Il centro-sinistra si prepara a cambiare strategia per blindare il proprio futuro politico. Intervenendo alla Festa nazionale della Fiom a Bologna, la segretaria del Partito Democratico Elly Schlein ha lanciato un messaggio chiaro e perentorio: «Non faremo mai più l’errore e il regalo alle destre di andare divisi alle prossime elezioni». Secondo la leader dem, la futura alleanza progressista non dovrà basarsi semplicemente sulla contrapposizione al governo attuale o sui suoi passi falsi, bensì su un programma solido e condiviso che metta al centro il miglioramento concreto della vita delle persone, a partire dalle tutele occupazionali.
La difesa della Costituzione e il piano per settembre: gli obiettivi di Schlein
Per tracciare la nuova rotta, Schlein ha annunciato che la costruzione dell’agenda politica partirà ufficialmente a settembre. Questo percorso non si consumerà nelle stanze chiuse dei partiti, ma coinvolgerà direttamente i cittadini e i territori. L’obiettivo principale sarà l’attuazione, articolo per articolo, della Costituzione antifascista, rimettendo al centro il lavoro dignitoso. La segretaria ha aspramente criticato l’attuale scenario economico, sottolineando che l’Italia non può essere una Repubblica fondata sul precariato, sul lavoro povero o su una cassa integrazione che sta registrando un’impennata preoccupante.
Il muro contro la legge elettorale e le battaglie unitarie
Dal palco di Bologna, Schlein ha inoltre alzato i toni contro la nuova proposta di legge elettorale, definita «irricevibile» poiché conterrebbe un vero e proprio antipasto del premierato attraverso il meccanismo delle liste bloccate che impediscono ai cittadini di scegliere i propri rappresentanti.
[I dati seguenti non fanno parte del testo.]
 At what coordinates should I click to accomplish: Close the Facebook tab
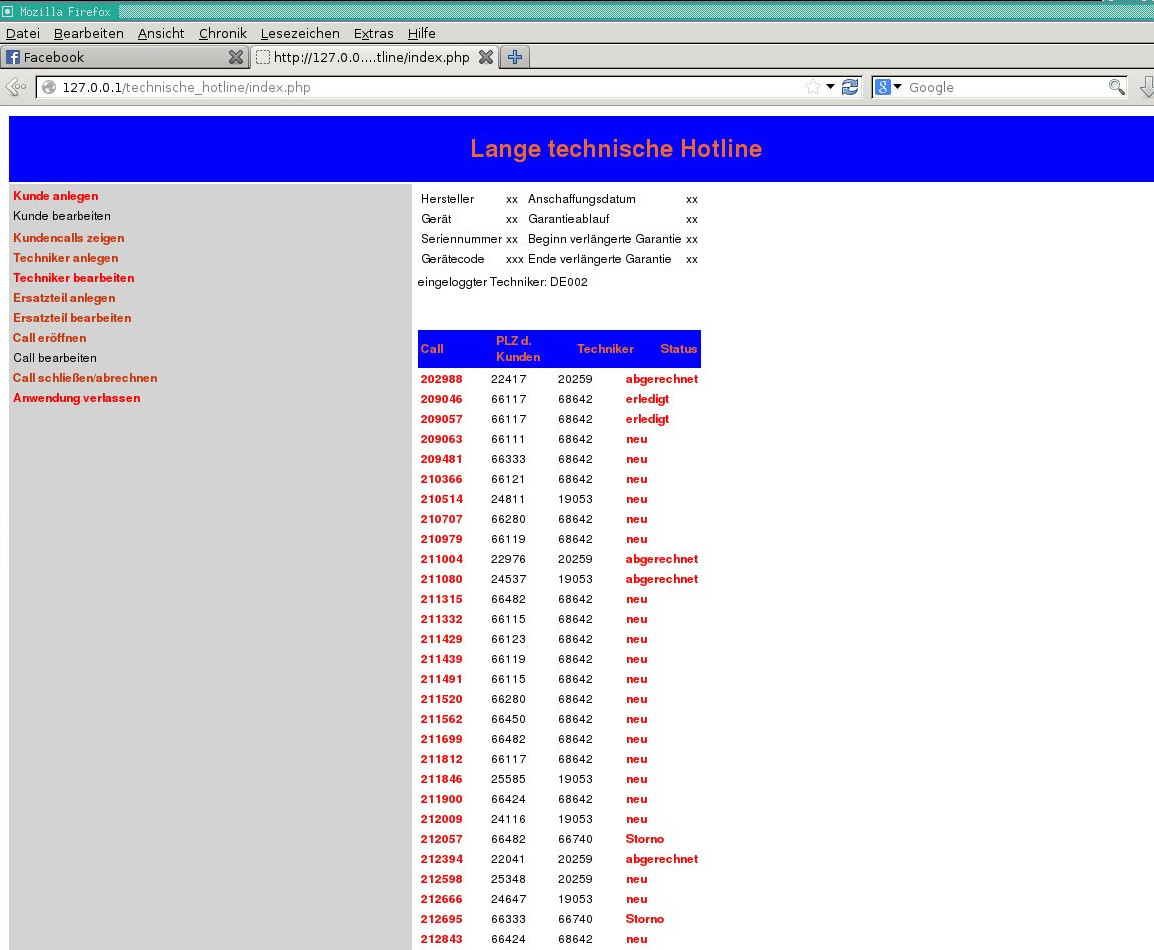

Oltre a promettere un muro di emendamenti soppressivi contro quelle che considera forzature di palazzo, la leader del Pd ha rilanciato le storiche battaglie unitarie del centro-sinistra: la difesa di sanità e scuola pubblica, il salario minimo — che la destra ha voluto affossare nonostante l’ampio gradimento popolare —, il congedo paritario e la riduzione dell’orario di lavoro a parità di salario.